Start Validating Passwords Instead of Truncating Them

I reset one of my passwords today, and ran into an issue that’s becoming more important as more people make the switch to a password manager. The workflow for creating or resetting a password with a password manager is roughly the following:

  • Select the password field on the website
  • Open the password manager
  • Generate a password and copy it to the clipboard
  • Paste the password into the password field

If the site’s password field stops accepting more characters without notifying the user, their generated password will be truncated if it’s longer than the site’s maximum length (which, frankly, shouldn’t be that short anyway). The user will create or reset their password as if nothing’s the matter, but won’t be able to log in with the password that they just created. The site’s login form will, for whatever reason, accept a password of any length, and then hash it and compare it to the hash on record. If the user’s password was truncated when they created/reset it, their full password will certainly have a different hash. It took me a couple of tries to figure out that this was happening, and I imagine many others have had the same experience. Here are a few solutions that come to mind:

Make your site’s maximum password length quite long.

This is the best option.

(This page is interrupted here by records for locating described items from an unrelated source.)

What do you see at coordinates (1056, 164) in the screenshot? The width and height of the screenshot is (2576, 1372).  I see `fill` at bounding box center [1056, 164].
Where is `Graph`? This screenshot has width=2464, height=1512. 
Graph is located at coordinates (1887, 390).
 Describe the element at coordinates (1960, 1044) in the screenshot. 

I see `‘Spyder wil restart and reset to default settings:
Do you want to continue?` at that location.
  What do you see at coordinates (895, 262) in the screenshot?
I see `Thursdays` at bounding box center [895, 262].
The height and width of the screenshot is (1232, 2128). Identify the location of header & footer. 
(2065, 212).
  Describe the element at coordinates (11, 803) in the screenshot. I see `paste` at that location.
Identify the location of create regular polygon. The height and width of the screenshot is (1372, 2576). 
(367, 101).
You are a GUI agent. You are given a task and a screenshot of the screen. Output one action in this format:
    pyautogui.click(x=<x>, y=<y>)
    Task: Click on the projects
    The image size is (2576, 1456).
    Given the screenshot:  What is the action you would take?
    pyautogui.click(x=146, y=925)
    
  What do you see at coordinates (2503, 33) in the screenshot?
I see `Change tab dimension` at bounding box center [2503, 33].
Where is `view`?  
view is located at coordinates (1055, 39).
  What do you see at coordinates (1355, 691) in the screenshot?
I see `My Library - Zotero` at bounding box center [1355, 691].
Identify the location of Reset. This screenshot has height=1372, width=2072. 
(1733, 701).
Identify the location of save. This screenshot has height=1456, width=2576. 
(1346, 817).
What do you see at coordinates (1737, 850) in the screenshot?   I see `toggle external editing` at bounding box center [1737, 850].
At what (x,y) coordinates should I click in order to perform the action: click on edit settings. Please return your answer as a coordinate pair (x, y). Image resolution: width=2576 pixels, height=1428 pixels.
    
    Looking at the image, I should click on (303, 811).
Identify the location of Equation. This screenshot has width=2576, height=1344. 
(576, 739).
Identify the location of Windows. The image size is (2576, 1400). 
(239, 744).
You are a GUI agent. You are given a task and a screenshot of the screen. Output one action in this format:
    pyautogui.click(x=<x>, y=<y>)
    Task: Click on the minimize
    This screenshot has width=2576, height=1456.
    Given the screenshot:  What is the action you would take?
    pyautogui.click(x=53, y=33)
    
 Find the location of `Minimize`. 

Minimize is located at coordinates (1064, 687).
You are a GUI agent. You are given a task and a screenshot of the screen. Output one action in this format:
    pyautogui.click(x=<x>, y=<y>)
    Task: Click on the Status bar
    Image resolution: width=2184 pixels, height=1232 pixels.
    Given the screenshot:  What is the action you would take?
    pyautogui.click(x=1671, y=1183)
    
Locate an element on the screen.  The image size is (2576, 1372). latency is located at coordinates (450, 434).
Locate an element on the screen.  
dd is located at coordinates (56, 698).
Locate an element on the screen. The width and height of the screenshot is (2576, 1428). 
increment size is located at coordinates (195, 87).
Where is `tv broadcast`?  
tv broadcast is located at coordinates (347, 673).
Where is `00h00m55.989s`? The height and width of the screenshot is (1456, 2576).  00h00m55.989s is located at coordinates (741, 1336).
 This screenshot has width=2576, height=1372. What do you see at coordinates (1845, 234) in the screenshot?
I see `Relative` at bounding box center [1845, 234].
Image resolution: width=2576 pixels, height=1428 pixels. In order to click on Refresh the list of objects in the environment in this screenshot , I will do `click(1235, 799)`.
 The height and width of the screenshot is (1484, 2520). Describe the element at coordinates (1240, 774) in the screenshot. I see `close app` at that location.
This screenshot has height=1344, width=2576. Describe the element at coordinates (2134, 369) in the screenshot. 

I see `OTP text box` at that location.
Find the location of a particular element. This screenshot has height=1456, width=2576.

Longer passwords are more secure anyway, and making your maximum length longer than most password managers’ default length will ensure that this problem doesn’t happen.

Validate password length, just like all your other silly requirements.

I’m already carefully crafting my password around what kinds of different numbers, capital letters, lowercase letters, Egyptian hieroglyphics, and arcane runes must be present (curly braces are not allowed, though). Why not make length another one of the attributes of my password that’s validated client-side? Let me paste as many characters as I want into the password field, and then tell me it’s too many, rather than hiding your terrible policy behind the input field’s maximum length.

Make the login form’s password field have the same maximum as the creation/reset fields.

This is the worst option. It’ll at least let the user log in, but the password in their password manager still won’t match their actual password on the site. In my case, I was resetting my password for an e-mail account and then logging into it through Thunderbird, so this still wouldn’t have solved the problem.

In sum, websites should start designing their registration and login forms with password managers in mind. The easier it is for people to use their password manager, the easier it’ll be for them to keep their accounts secure.